European Union (EU) leaders have agreed to extend economic sanctions against Russia for another six months over what they say is Moscow’s interference in Ukraine, which is not an EU member.
EU President Donald Tusk said in a tweet that the bloc’s members “united on roll-over of economic sanctions on Russia” at a summit in Brussels on Thursday.
German Chancellor Angela Merkel said they had had an “intense discussion” on the measures, but “there is not enough progress in order to end the sanctions.”
The bloc accuses Russia of violating EU-brokered peace deals, known as Minsk agreements, in eastern Ukraine, where there has been an armed conflict between the ethnic Russian-speaking population and the Ukrainian government since 2014.
Tusk’s spokesman, Preben Aamann, also took to Twitter, writing, “3.5 years of economic sanctions on Russia. And more to come because lack of implementation of Minsk Agreements.”
The anti-Russia move was hailed by Ukrainian President Petro Poroshenko, who described it as “an important political decision” on behalf of his country.
“(It is) an important political decision by the leaders of the European Union to continue economic sanctions against Russia for violating Ukraine’s territorial integrity and unwillingness to stop hybrid aggression against our country,” he wrote on his official Facebook page.
Conflict first erupted in eastern Ukraine after people in the Black Sea peninsula of Crimea voted for unification with Russia in March 2014. The West brands the unification as annexation of the territory by Russia. They also accuse Russia of having a major hand in the armed conflict that erupted shortly afterwards in eastern Ukraine. Moscow denies all those allegations.
EU inaugurates pact to spend more on defense
EU leaders also inaugurated a defense cooperation pact, called the Permanent Structured Cooperation (PESCO), at the summit on Thursday.
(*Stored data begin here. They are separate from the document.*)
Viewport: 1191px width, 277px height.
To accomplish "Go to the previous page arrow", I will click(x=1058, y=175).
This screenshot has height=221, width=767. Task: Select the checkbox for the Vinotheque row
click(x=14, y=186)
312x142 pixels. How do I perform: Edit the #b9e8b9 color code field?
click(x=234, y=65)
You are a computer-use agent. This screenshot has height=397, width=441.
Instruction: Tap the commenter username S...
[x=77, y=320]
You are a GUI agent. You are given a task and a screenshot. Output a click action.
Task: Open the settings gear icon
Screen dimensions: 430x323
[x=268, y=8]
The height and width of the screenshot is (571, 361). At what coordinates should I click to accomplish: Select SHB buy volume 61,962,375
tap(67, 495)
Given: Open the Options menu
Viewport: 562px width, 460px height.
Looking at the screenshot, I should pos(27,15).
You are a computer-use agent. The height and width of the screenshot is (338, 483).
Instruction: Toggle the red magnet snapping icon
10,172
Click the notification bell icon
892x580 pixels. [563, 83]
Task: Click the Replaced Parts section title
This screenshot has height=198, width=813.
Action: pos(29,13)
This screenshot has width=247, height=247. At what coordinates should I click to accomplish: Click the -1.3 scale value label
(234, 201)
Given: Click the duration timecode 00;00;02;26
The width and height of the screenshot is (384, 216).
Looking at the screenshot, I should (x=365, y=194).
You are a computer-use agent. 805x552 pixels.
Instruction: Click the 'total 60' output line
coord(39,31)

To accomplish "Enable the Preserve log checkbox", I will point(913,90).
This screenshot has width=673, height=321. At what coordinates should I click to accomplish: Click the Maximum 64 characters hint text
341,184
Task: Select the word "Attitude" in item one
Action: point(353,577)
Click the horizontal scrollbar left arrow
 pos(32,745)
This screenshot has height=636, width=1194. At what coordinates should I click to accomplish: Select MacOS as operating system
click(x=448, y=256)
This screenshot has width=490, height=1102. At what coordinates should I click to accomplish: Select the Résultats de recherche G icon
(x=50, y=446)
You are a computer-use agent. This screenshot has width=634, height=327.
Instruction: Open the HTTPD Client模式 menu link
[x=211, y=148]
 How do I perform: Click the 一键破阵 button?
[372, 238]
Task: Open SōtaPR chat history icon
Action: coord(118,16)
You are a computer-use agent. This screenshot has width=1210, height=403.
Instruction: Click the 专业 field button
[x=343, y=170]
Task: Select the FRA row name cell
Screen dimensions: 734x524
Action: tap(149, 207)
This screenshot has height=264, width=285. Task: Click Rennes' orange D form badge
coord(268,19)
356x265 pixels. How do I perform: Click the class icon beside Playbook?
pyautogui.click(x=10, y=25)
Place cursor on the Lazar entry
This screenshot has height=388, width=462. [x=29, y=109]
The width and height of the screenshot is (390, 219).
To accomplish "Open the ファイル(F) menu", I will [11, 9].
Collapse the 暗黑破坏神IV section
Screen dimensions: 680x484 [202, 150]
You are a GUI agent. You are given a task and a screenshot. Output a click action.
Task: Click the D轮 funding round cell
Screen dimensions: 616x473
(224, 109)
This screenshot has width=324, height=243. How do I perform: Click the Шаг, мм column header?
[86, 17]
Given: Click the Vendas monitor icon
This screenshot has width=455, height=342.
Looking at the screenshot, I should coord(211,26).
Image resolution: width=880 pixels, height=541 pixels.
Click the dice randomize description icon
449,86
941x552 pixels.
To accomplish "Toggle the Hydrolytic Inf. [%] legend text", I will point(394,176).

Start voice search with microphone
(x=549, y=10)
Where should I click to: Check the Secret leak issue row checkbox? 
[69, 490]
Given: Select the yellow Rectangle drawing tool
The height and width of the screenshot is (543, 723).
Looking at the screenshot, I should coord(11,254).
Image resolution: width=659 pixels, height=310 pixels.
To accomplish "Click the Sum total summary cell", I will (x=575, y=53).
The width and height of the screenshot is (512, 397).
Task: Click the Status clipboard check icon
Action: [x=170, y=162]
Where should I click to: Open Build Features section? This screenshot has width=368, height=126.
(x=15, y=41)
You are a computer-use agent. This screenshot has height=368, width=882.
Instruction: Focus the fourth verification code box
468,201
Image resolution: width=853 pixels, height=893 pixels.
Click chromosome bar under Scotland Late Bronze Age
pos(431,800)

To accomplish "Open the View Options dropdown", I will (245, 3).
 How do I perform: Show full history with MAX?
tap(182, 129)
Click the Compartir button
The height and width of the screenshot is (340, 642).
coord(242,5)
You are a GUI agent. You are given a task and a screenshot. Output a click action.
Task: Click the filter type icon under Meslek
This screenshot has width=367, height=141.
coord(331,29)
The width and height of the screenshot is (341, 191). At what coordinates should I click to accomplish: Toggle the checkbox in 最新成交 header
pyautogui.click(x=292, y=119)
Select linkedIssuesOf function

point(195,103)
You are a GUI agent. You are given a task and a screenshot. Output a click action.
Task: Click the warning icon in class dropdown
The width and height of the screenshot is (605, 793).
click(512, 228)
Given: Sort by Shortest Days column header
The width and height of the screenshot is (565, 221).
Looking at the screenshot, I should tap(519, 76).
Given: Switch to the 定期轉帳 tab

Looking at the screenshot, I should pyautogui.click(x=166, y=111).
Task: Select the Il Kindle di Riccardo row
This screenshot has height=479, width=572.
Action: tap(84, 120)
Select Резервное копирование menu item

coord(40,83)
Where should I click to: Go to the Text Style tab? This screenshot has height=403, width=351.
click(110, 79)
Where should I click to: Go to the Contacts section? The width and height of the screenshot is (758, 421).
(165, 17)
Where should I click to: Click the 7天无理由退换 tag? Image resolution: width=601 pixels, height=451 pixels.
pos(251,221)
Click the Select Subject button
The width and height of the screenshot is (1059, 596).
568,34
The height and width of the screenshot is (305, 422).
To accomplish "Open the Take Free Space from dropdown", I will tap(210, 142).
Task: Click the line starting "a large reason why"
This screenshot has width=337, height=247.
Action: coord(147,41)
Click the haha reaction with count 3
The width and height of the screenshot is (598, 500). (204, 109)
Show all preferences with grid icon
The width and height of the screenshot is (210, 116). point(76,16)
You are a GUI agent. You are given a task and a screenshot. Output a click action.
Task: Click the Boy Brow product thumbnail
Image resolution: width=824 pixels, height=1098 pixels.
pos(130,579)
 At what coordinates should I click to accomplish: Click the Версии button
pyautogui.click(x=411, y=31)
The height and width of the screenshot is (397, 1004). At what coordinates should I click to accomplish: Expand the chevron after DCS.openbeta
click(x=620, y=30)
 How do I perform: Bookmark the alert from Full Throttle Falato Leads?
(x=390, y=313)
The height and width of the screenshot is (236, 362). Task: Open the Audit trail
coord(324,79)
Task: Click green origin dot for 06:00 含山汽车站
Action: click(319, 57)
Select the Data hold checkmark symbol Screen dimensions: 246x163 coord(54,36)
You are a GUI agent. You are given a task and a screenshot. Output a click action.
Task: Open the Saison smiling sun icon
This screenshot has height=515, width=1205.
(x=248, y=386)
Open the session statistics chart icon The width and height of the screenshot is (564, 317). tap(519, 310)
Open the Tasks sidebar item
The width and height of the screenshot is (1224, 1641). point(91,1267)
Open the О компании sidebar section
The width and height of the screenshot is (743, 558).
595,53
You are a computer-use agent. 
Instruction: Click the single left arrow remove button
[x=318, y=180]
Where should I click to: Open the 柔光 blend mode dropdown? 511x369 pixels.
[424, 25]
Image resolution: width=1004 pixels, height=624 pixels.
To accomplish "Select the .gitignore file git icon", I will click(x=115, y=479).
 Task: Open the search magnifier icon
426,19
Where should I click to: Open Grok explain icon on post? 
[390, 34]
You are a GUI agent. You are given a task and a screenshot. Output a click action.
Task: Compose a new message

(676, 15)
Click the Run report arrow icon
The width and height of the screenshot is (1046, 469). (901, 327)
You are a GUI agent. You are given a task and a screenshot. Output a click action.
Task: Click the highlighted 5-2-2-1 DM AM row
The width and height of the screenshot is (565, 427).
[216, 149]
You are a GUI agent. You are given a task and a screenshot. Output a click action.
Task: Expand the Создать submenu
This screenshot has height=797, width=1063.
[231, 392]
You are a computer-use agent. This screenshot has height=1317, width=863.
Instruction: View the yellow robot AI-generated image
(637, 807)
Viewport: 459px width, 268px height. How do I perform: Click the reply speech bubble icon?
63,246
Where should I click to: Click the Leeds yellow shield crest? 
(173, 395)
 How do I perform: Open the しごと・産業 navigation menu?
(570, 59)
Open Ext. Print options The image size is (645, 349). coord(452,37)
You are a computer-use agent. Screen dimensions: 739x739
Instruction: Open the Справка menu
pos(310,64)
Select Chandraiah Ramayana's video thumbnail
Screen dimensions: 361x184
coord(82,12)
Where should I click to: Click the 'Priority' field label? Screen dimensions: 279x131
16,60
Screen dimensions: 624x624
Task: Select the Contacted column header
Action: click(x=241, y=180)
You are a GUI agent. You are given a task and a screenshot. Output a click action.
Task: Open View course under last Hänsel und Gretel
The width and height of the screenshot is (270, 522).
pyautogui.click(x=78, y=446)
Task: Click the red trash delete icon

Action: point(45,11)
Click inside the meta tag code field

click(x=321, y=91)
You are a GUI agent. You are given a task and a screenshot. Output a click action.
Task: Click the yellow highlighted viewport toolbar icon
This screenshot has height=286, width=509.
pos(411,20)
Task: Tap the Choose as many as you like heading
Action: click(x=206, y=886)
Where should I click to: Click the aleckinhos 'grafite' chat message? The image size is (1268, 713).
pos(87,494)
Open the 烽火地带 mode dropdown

The pact had been signed by 25 members of the bloc in November to get the states to work more closely and spend money more effectively on defense projects, including the development of new weapons.
Britain, which is leaving the EU, as well as Denmark and Malta did not sign PESCO.
Tusk described the pact as “good news for our allies and bad news for our enemies,” and claimed at the summit that PESCO would also strengthen the North Atlantic Treaty Organization (NATO).
“For many years, the strongest argument against PESCO had been the fear that it would lead to the weakening of NATO,” Tusk said. “But it is quite the opposite — strong European defense naturally strengthens NATO.”
The European Defense Fund, however, would still await final approval for funding, which is 1.5 billion euros a year.
The pact was signed over concerns that the administration of US President Donald Trump may not honor Washington’s longstanding commitment to aid Europe militarily if needed. Trump warned US’s European allies to spend more on defense by the end of this year if they did not want to see Washington moderate its commitment to NATO.